Multitudinaria protesta contra Altri en A Pobra do Caramiñal por tierra y mar
La organización cifra la asistencia en 50.000 personas
A Pobra do Caramiñal, en A Coruña, se convirtió este sábado en el epicentro de la oposición al macroproyecto de la celulosa de Altri en Palas de Rei (Lugo) y a la mina de Touro (A Coruña). La multitudinaria manifestación, con miles de personas desafiando la lluvia y cientos de embarcaciones en la ría de Arousa, escenificó el rechazo a estos proyectos industriales por su impacto ambiental y económico.
Bajo consignas como «Ni Altri ni mina, defendamos nuestro modo de vida» la movilización reflejó la preocupación por la contaminación del río Ulla y la ría de Arousa. El presidente de la Plataforma en Defensa da Ría de Arousa, Xaquín Rubido, criticó el modelo de industrialización del Partido Popular por considerarlo «depredador» y «un atraco a los gallegos». Desde la plataforma vecinal Ulloa Viva, Pilar Naveira advirtió: «Es seguro que este proyecto no tiene licencia social».
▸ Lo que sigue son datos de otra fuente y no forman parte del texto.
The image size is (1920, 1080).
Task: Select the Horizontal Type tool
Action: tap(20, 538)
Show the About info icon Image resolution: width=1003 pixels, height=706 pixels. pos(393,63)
Diferentes sectores afectados, como el marisqueo y la ganadería, sumaron sus voces. María Porto, presidenta de la agrupación de mariscadoras de Carril, y Marta Álvarez, ganadera ecológica de la Ulloa, subrayaron los riesgos para el sector primario.

«Esta ría no se vende, y no permitiremos que nos la destruyan. Llevamos décadas luchando por nuestra tierra y nuestro mar, y lo seguiremos haciendo», afirmó Rogelio Santos Queiruga, marinero y portavoz de la plataforma en defensa de la ría de Muros y Noia. Santos también acusó a las administraciones de «dar la espalda a la gente» y advirtió que «la presión social solo va a ir en aumento».
Al acto, secundado por miles de personas (entre 20.000 y 50.000, según los organizadores, y apenas 3.500 según fuentes oficiales), se sumaron, entre otros, los portavoces de los grupos políticos de la oposición en el Parlamento.
Rechazo político y acusaciones de manipulación
El acto contó con la participación de los líderes de la oposición en el Parlamento gallego. Ana Pontón (BNG) exigió a Alfonso Rueda que «rectifique» y escuche el clamor ciudadano: «Si Altri es tan buena, ¿por qué no la quieren en Portugal?». Por su parte, José Ramón Gómez Besteiro (PSdeG) denunció que el proyecto es «una gran mentira» y que «Galicia no puede permitirse una macrocelulosa».
Desde la Xunta, la conselleira de Economía e Industria, María Jesús Lorenzana, acusó al BNG de «liderar» las protestas y calificó las movilizaciones de «comunismo del siglo XXI». En la misma línea, Altri defendió la transparencia y viabilidad del proyecto. Olga Arias, directora de Relaciones Institucionales, aseguró que la planta cumplirá con la normativa ambiental y que los «rumores negativos» son infundados.
Movilización histórica y futuro incierto
La protesta de A Pobra ha supuesto un punto de inflexión en la oposición al proyecto de Altri, con una de las mayores manifestaciones en la zona en los últimos años. Mientras el Gobierno autonómico defiende la iniciativa como una oportunidad industrial, la oposición y los colectivos sociales continúan su lucha para frenar lo que consideran «una bomba ambiental».
La aprobación final del proyecto está pendiente de la evaluación ambiental integrada, que definirá el futuro de la factoría y marcará el siguiente capítulo de esta confrontación entre industria y ecología en Galicia.